Since September 2020, the S&P 500 has delivered a total return of 101%. But one standout stock has more than doubled the market - over the past five years, Caterpillar has surged 216% to $465.62 per share. Its momentum hasn’t stopped as it’s also gained 36.3% in the last six months, beating the S&P by 20.7%.

Is now the time to buy Caterpillar, or should you be careful about including it in your portfolio? See what our analysts have to say in our full research report, it’s free.

Why Is Caterpillar Not Exciting?

We’re happy investors have made money, but we're cautious about Caterpillar. Here are three reasons why CAT doesn't excite us and a stock we'd rather own.

1. Core Business Falling Behind as Demand Declines

Investors interested in Construction Machinery companies should track organic revenue in addition to reported revenue. This metric gives visibility into Caterpillar’s core business because it excludes one-time events such as mergers, acquisitions, and divestitures along with foreign currency fluctuations - non-fundamental factors that can manipulate the income statement.

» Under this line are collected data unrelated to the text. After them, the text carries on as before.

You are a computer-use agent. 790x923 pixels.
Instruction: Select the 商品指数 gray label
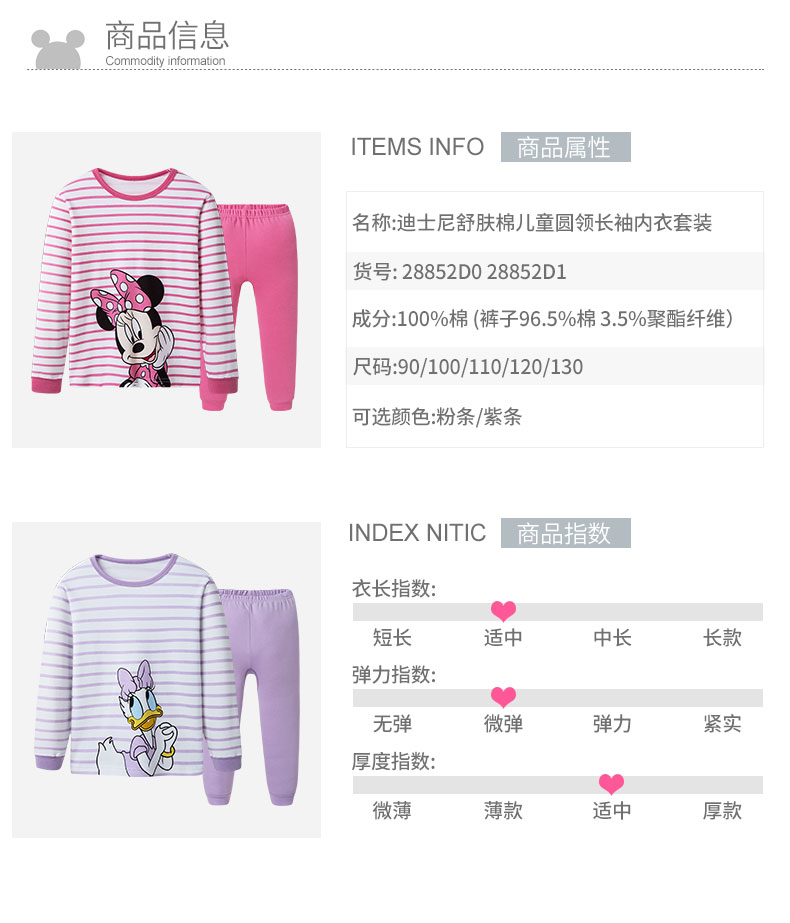[566, 533]
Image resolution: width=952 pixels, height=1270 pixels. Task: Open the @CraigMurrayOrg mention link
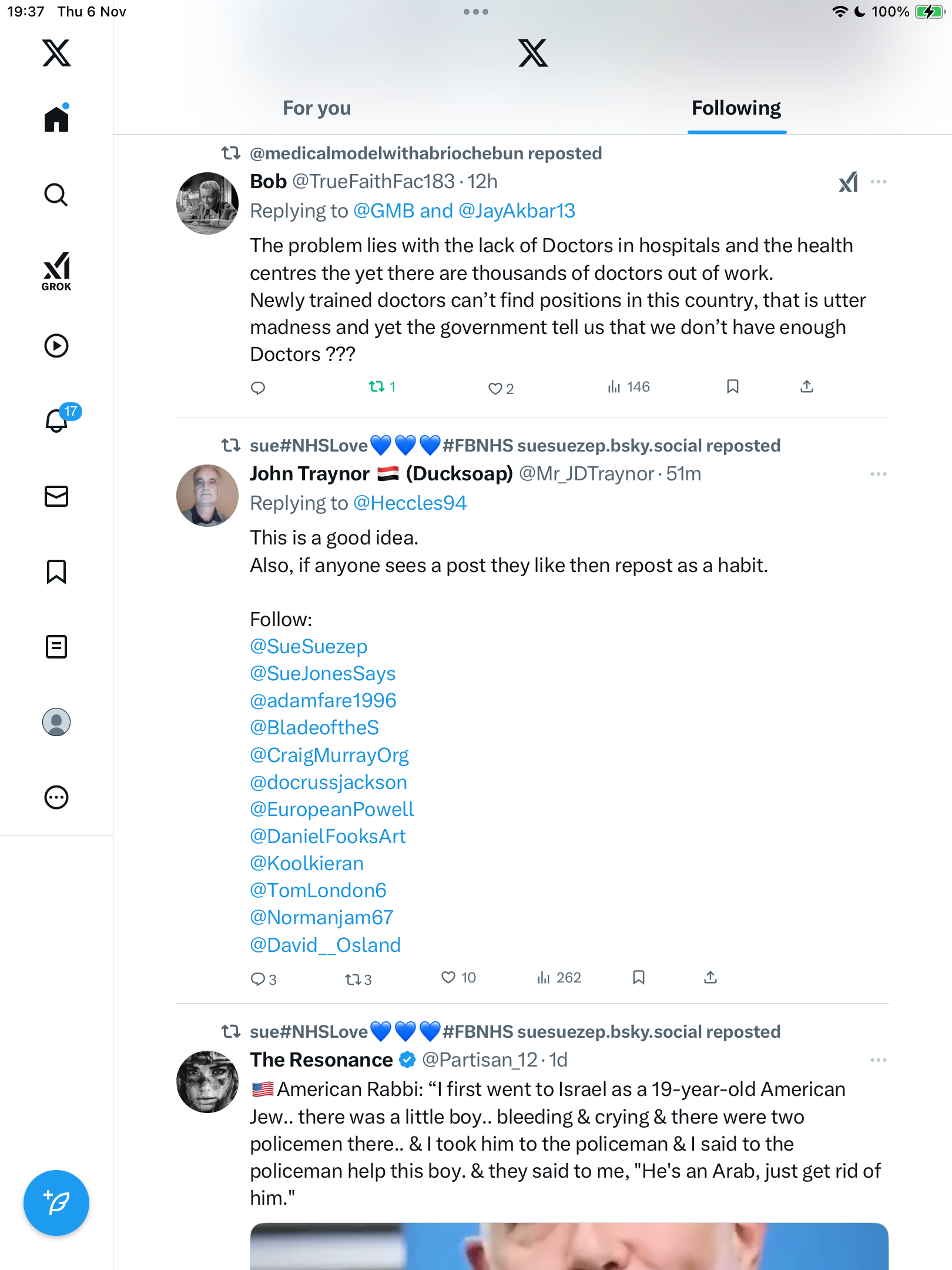[329, 756]
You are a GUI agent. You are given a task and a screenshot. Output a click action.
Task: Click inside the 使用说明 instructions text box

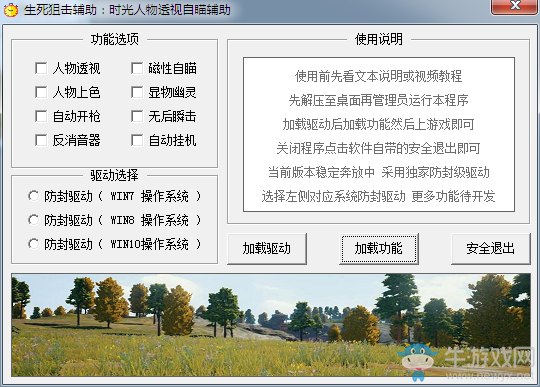379,135
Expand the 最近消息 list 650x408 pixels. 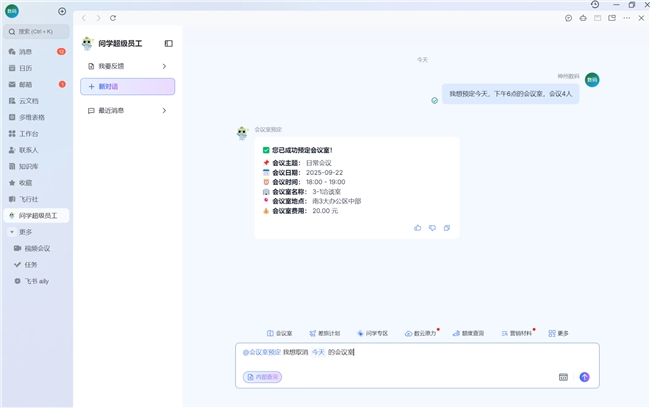[x=164, y=110]
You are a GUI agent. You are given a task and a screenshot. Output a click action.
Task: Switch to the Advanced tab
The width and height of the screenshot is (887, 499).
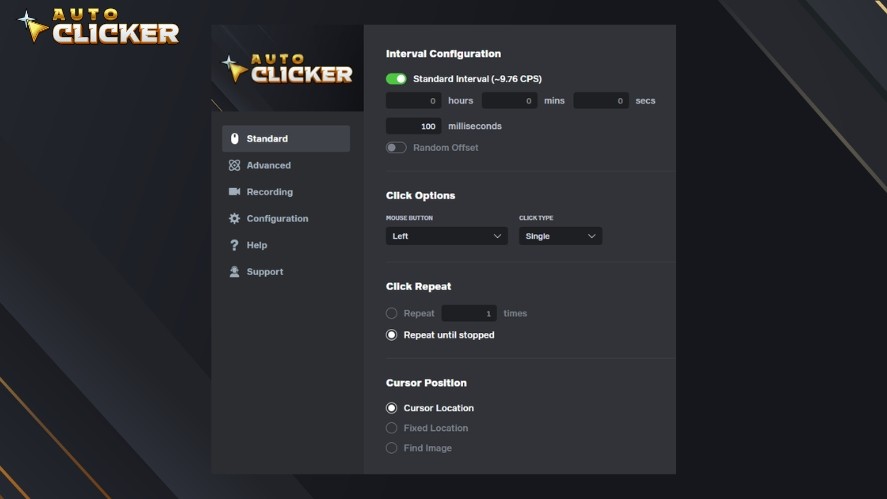click(268, 165)
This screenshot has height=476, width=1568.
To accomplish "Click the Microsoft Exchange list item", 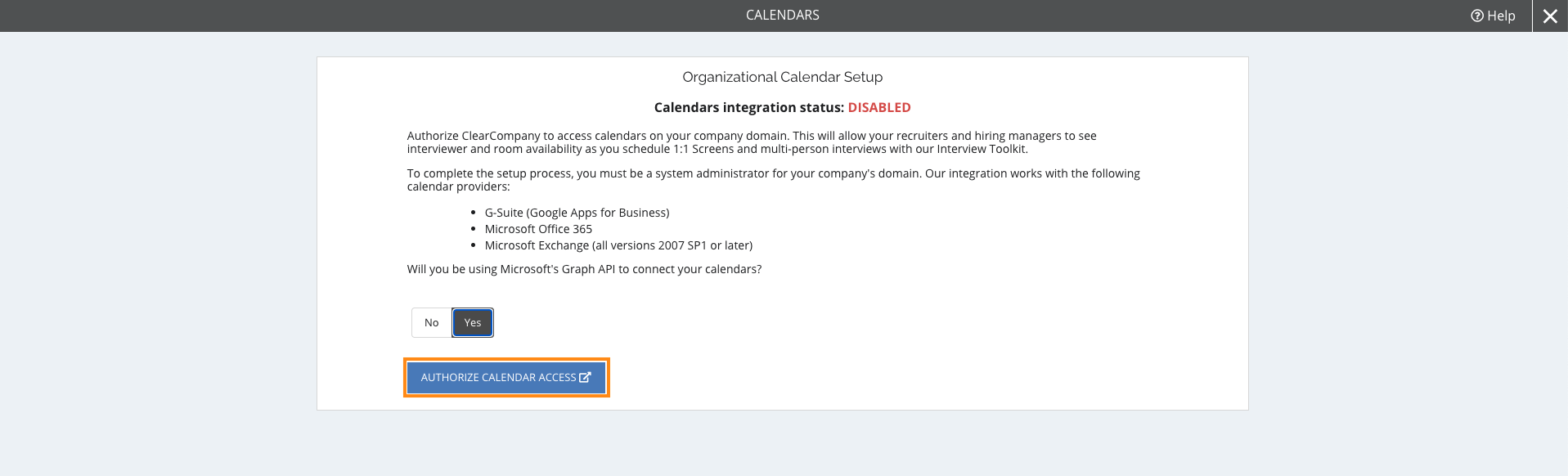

Over the last two years, Caterpillar’s organic revenue averaged 1.3% year-on-year declines. This performance was underwhelming and implies it may need to improve its products, pricing, or go-to-market strategy. It also suggests Caterpillar might have to lean into acquisitions to grow, which isn’t ideal because M&A can be expensive and risky (integrations often disrupt focus). Caterpillar Organic Revenue Growth

2. Projected Revenue Growth Is Slim

Forecasted revenues by Wall Street analysts signal a company’s potential. Predictions may not always be accurate, but accelerating growth typically boosts valuation multiples and stock prices while slowing growth does the opposite.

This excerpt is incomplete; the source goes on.